Exercise aim -
Can you turn the lines starting with the one containing "Image resolution: width=755" and going on through the one containing "The image size is (1250, 852)." into a numbered list, leaving out any blank lines?

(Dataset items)
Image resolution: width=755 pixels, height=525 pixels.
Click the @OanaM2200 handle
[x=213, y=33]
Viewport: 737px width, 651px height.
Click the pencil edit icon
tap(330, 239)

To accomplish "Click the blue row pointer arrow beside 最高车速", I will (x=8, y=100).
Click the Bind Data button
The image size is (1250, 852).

...

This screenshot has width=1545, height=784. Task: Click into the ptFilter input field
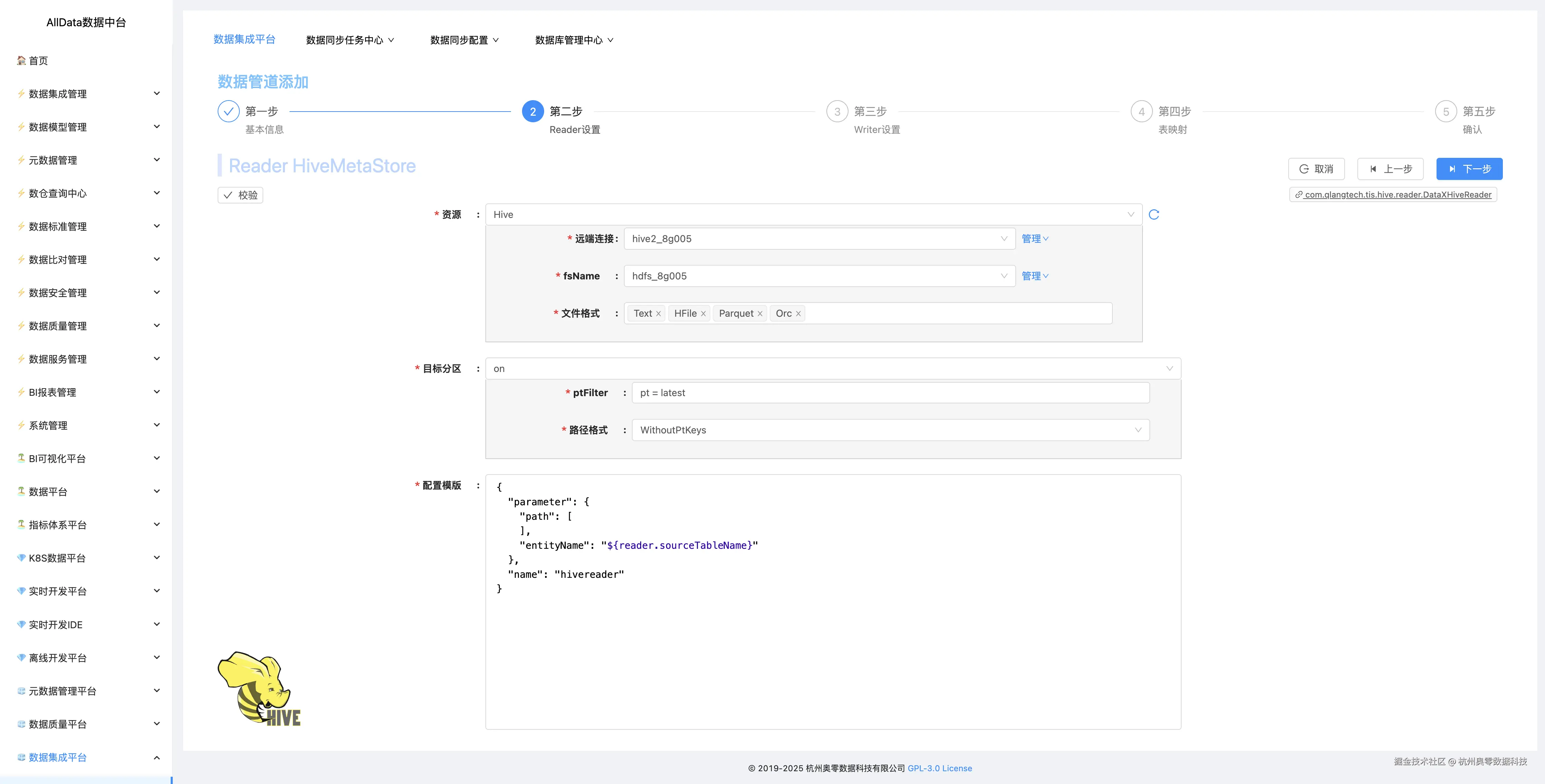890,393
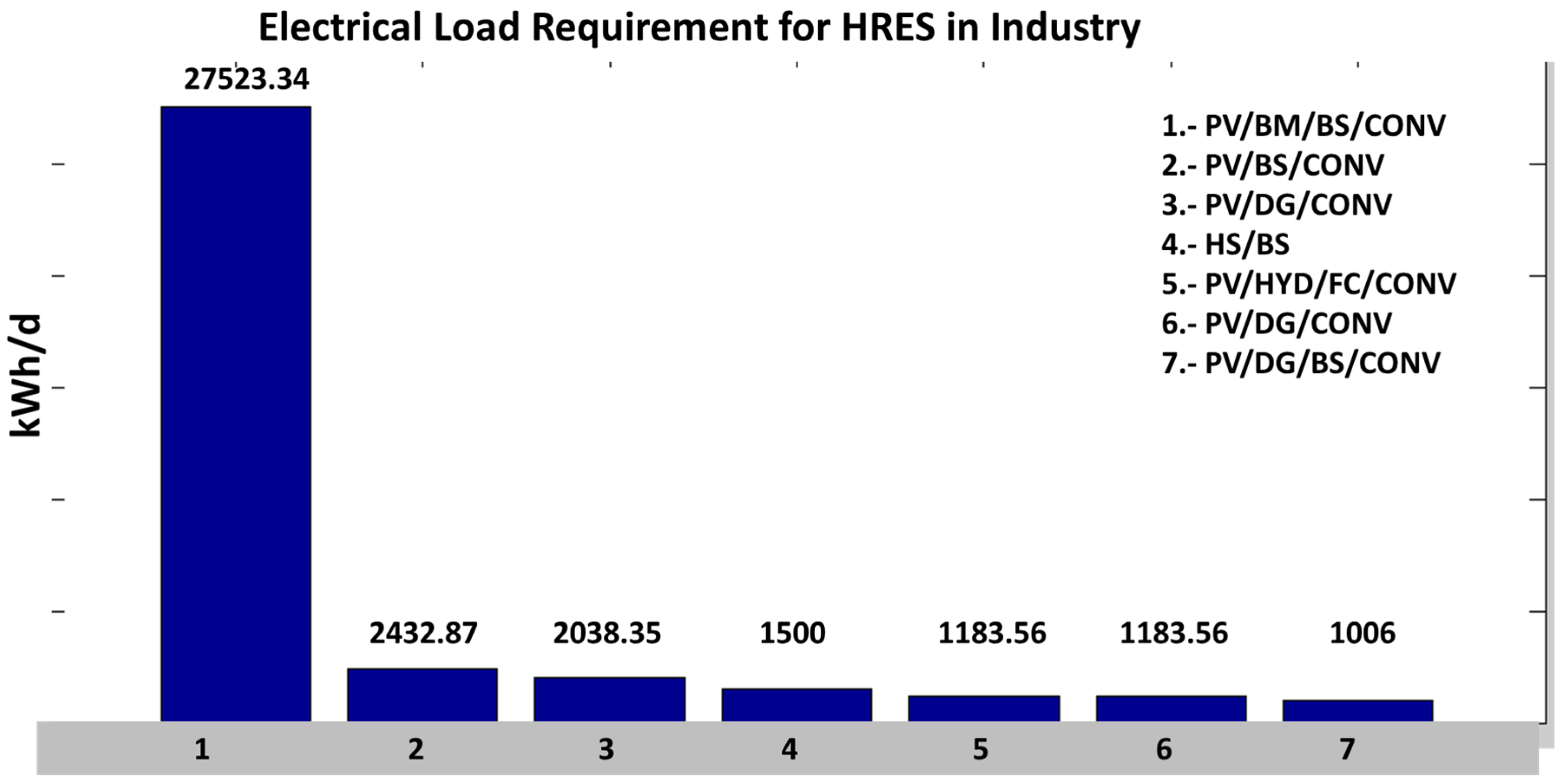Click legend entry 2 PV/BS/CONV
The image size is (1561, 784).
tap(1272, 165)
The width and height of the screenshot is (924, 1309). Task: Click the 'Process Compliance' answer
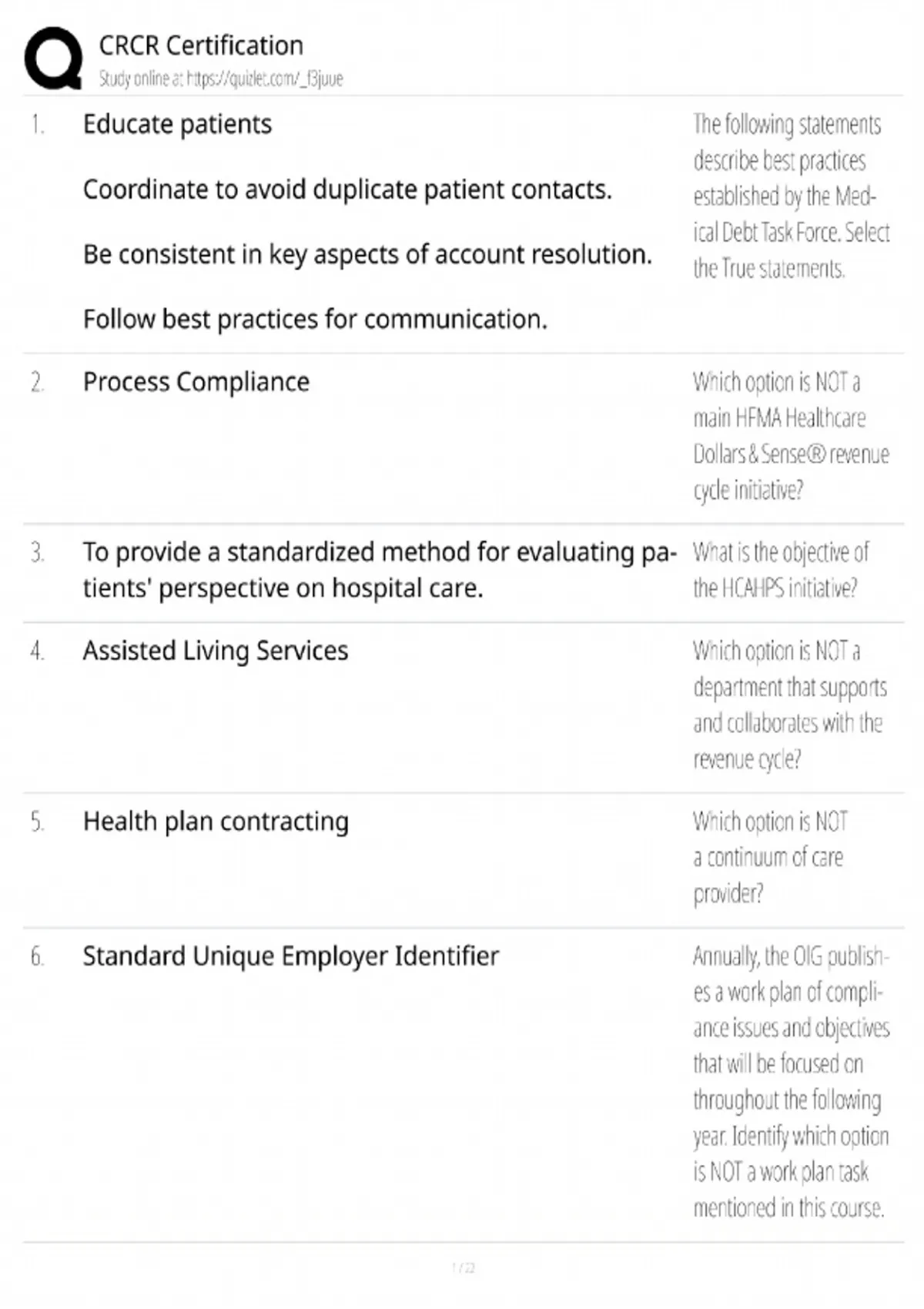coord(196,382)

Exercise output -
1. Image resolution: width=755 pixels, height=525 pixels.
2. Click the @OanaM2200 handle
3. [x=213, y=33]
4. Viewport: 737px width, 651px height.
5. Click the pencil edit icon
6. tap(330, 239)
7. To accomplish "Click the blue row pointer arrow beside 最高车速", I will (x=8, y=100).
8. Click the Bind Data button
9. The image size is (1250, 852).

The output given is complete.